Only one stretch of the data below is wanted: the lines starting at the one with "This screenshot has height=786, width=1000." and ending at the one with "Image resolution: width=1593", both included, given again exactly.

=== MATERIAL TO PROCESS ===
----

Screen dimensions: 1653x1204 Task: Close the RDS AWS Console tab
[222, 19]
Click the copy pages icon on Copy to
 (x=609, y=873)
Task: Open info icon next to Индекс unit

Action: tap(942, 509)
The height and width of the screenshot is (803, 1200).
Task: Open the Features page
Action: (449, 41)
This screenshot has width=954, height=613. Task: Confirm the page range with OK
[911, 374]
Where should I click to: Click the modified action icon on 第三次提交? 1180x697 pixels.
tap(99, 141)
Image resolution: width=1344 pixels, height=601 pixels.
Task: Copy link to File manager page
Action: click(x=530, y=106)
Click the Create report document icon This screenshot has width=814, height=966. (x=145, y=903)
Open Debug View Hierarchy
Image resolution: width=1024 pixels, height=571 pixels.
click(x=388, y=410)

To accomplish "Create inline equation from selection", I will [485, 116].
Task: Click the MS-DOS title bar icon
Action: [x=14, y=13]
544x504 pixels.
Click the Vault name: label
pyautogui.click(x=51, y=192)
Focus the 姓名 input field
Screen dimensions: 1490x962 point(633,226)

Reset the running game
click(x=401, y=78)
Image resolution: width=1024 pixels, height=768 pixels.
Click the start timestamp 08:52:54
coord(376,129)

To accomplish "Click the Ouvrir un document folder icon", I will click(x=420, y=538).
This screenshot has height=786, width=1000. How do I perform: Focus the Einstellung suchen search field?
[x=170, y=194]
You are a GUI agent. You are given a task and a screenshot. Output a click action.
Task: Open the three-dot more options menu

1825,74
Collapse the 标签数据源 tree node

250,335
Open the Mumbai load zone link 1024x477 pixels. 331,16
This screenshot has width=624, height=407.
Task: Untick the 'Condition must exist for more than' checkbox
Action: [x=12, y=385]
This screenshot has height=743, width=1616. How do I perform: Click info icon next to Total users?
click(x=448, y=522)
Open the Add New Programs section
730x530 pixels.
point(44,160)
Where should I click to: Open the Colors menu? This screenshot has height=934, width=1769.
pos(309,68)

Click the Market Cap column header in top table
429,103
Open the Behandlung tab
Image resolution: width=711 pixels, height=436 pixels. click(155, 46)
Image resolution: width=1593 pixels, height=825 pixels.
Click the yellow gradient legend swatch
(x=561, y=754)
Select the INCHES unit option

----

=== RESPONSE AREA ===
This screenshot has height=786, width=1000. How do I perform: Focus the Einstellung suchen search field?
[x=170, y=194]
You are a GUI agent. You are given a task and a screenshot. Output a click action.
Task: Open the three-dot more options menu

1825,74
Collapse the 标签数据源 tree node

250,335
Open the Mumbai load zone link 1024x477 pixels. 331,16
This screenshot has width=624, height=407.
Task: Untick the 'Condition must exist for more than' checkbox
Action: [x=12, y=385]
This screenshot has height=743, width=1616. How do I perform: Click info icon next to Total users?
click(x=448, y=522)
Open the Add New Programs section
730x530 pixels.
point(44,160)
Where should I click to: Open the Colors menu? This screenshot has height=934, width=1769.
pos(309,68)

Click the Market Cap column header in top table
429,103
Open the Behandlung tab
Image resolution: width=711 pixels, height=436 pixels. click(155, 46)
Image resolution: width=1593 pixels, height=825 pixels.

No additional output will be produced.